## Task objective
Your task is to restate the data word for word.

## Exercise material
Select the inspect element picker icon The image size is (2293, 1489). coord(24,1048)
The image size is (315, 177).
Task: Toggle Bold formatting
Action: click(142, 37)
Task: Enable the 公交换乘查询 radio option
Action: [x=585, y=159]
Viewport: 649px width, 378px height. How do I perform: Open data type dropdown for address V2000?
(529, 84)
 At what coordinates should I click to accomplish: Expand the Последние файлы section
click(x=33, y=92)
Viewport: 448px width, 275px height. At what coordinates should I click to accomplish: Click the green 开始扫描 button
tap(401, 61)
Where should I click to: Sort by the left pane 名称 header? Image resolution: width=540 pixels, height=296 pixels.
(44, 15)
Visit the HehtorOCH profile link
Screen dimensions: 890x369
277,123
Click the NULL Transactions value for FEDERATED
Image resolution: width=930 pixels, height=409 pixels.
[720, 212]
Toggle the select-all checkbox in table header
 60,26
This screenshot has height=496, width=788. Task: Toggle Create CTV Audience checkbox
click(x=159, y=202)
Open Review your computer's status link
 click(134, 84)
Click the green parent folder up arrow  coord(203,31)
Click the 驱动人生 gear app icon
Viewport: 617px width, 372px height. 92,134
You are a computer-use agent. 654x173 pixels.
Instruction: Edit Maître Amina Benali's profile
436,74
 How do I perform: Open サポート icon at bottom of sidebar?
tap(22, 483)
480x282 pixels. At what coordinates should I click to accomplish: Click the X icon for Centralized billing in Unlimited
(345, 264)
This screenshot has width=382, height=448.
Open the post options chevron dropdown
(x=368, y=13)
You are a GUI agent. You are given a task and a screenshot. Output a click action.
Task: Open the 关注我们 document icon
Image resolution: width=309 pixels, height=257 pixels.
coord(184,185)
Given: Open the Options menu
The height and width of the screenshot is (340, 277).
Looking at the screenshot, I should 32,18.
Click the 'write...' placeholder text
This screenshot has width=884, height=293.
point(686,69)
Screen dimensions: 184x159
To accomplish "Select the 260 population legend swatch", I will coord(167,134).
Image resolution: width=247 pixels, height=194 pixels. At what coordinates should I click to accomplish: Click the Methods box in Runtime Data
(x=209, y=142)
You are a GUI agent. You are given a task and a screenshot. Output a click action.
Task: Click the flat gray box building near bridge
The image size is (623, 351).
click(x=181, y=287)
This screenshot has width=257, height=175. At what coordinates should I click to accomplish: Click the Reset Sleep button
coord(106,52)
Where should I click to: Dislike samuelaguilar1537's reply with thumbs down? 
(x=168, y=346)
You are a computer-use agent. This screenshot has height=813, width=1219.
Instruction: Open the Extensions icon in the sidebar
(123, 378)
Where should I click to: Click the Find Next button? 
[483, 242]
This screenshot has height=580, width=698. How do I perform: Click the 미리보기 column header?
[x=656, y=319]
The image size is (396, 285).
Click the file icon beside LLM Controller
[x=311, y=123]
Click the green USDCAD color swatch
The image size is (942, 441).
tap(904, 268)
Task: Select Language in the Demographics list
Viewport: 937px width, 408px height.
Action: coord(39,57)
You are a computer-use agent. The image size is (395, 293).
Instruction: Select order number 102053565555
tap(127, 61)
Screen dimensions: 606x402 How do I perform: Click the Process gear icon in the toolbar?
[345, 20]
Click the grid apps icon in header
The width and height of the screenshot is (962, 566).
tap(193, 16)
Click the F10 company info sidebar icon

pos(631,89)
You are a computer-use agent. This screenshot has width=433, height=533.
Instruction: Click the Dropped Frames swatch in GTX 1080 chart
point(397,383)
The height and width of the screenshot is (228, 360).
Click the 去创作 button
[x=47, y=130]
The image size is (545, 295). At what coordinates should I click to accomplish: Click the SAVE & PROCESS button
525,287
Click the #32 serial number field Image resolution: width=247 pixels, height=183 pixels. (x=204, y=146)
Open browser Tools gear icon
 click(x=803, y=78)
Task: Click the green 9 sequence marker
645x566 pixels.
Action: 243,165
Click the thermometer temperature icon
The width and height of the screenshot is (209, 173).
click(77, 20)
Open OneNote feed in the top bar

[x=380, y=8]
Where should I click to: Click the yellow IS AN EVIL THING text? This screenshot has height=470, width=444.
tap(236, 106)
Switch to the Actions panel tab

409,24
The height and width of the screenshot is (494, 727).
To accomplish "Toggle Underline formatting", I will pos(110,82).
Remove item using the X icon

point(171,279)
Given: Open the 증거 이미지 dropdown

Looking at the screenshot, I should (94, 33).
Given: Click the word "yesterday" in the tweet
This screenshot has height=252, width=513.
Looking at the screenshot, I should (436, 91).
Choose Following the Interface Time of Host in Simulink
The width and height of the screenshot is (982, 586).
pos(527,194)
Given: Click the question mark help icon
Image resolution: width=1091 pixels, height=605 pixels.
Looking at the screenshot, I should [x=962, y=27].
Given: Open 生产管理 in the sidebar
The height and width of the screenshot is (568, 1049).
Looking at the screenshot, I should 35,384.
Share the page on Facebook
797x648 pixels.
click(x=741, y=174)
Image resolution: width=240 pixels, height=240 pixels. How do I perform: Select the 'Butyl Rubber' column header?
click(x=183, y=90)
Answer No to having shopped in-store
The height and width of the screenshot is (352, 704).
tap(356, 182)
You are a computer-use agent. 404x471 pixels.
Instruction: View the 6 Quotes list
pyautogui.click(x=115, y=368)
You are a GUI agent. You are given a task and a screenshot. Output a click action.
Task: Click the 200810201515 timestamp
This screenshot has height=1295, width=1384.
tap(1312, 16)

## Reply
Select the inspect element picker icon The image size is (2293, 1489). coord(24,1048)
The image size is (315, 177).
Task: Toggle Bold formatting
Action: click(142, 37)
Task: Enable the 公交换乘查询 radio option
Action: [x=585, y=159]
Viewport: 649px width, 378px height. How do I perform: Open data type dropdown for address V2000?
(529, 84)
 At what coordinates should I click to accomplish: Expand the Последние файлы section
click(x=33, y=92)
Viewport: 448px width, 275px height. At what coordinates should I click to accomplish: Click the green 开始扫描 button
tap(401, 61)
Where should I click to: Sort by the left pane 名称 header? Image resolution: width=540 pixels, height=296 pixels.
(44, 15)
Visit the HehtorOCH profile link
Screen dimensions: 890x369
277,123
Click the NULL Transactions value for FEDERATED
Image resolution: width=930 pixels, height=409 pixels.
[720, 212]
Toggle the select-all checkbox in table header
 60,26
This screenshot has height=496, width=788. Task: Toggle Create CTV Audience checkbox
click(x=159, y=202)
Open Review your computer's status link
 click(134, 84)
Click the green parent folder up arrow  coord(203,31)
Click the 驱动人生 gear app icon
Viewport: 617px width, 372px height. 92,134
You are a computer-use agent. 654x173 pixels.
Instruction: Edit Maître Amina Benali's profile
436,74
 How do I perform: Open サポート icon at bottom of sidebar?
tap(22, 483)
480x282 pixels. At what coordinates should I click to accomplish: Click the X icon for Centralized billing in Unlimited
(345, 264)
This screenshot has width=382, height=448.
Open the post options chevron dropdown
(x=368, y=13)
You are a GUI agent. You are given a task and a screenshot. Output a click action.
Task: Open the 关注我们 document icon
Image resolution: width=309 pixels, height=257 pixels.
coord(184,185)
Given: Open the Options menu
The height and width of the screenshot is (340, 277).
Looking at the screenshot, I should 32,18.
Click the 'write...' placeholder text
This screenshot has width=884, height=293.
point(686,69)
Screen dimensions: 184x159
To accomplish "Select the 260 population legend swatch", I will coord(167,134).
Image resolution: width=247 pixels, height=194 pixels. At what coordinates should I click to accomplish: Click the Methods box in Runtime Data
(x=209, y=142)
You are a GUI agent. You are given a task and a screenshot. Output a click action.
Task: Click the flat gray box building near bridge
The image size is (623, 351).
click(x=181, y=287)
This screenshot has width=257, height=175. At what coordinates should I click to accomplish: Click the Reset Sleep button
coord(106,52)
Where should I click to: Dislike samuelaguilar1537's reply with thumbs down? 
(x=168, y=346)
You are a computer-use agent. This screenshot has height=813, width=1219.
Instruction: Open the Extensions icon in the sidebar
(123, 378)
Where should I click to: Click the Find Next button? 
[483, 242]
This screenshot has height=580, width=698. How do I perform: Click the 미리보기 column header?
[x=656, y=319]
The image size is (396, 285).
Click the file icon beside LLM Controller
[x=311, y=123]
Click the green USDCAD color swatch
The image size is (942, 441).
tap(904, 268)
Task: Select Language in the Demographics list
Viewport: 937px width, 408px height.
Action: coord(39,57)
You are a computer-use agent. The image size is (395, 293).
Instruction: Select order number 102053565555
tap(127, 61)
Screen dimensions: 606x402 How do I perform: Click the Process gear icon in the toolbar?
[345, 20]
Click the grid apps icon in header
The width and height of the screenshot is (962, 566).
tap(193, 16)
Click the F10 company info sidebar icon

pos(631,89)
You are a computer-use agent. This screenshot has width=433, height=533.
Instruction: Click the Dropped Frames swatch in GTX 1080 chart
point(397,383)
The height and width of the screenshot is (228, 360).
Click the 去创作 button
[x=47, y=130]
The image size is (545, 295). At what coordinates should I click to accomplish: Click the SAVE & PROCESS button
525,287
Click the #32 serial number field Image resolution: width=247 pixels, height=183 pixels. (x=204, y=146)
Open browser Tools gear icon
 click(x=803, y=78)
Task: Click the green 9 sequence marker
645x566 pixels.
Action: 243,165
Click the thermometer temperature icon
The width and height of the screenshot is (209, 173).
click(77, 20)
Open OneNote feed in the top bar

[x=380, y=8]
Where should I click to: Click the yellow IS AN EVIL THING text? This screenshot has height=470, width=444.
tap(236, 106)
Switch to the Actions panel tab

409,24
The height and width of the screenshot is (494, 727).
To accomplish "Toggle Underline formatting", I will pos(110,82).
Remove item using the X icon

point(171,279)
Given: Open the 증거 이미지 dropdown

Looking at the screenshot, I should (94, 33).
Given: Click the word "yesterday" in the tweet
This screenshot has height=252, width=513.
Looking at the screenshot, I should (436, 91).
Choose Following the Interface Time of Host in Simulink
The width and height of the screenshot is (982, 586).
pos(527,194)
Given: Click the question mark help icon
Image resolution: width=1091 pixels, height=605 pixels.
Looking at the screenshot, I should [x=962, y=27].
Given: Open 生产管理 in the sidebar
The height and width of the screenshot is (568, 1049).
Looking at the screenshot, I should 35,384.
Share the page on Facebook
797x648 pixels.
click(x=741, y=174)
Image resolution: width=240 pixels, height=240 pixels. How do I perform: Select the 'Butyl Rubber' column header?
click(x=183, y=90)
Answer No to having shopped in-store
The height and width of the screenshot is (352, 704).
tap(356, 182)
You are a computer-use agent. 404x471 pixels.
Instruction: View the 6 Quotes list
pyautogui.click(x=115, y=368)
You are a GUI agent. You are given a task and a screenshot. Output a click action.
Task: Click the 200810201515 timestamp
This screenshot has height=1295, width=1384.
tap(1312, 16)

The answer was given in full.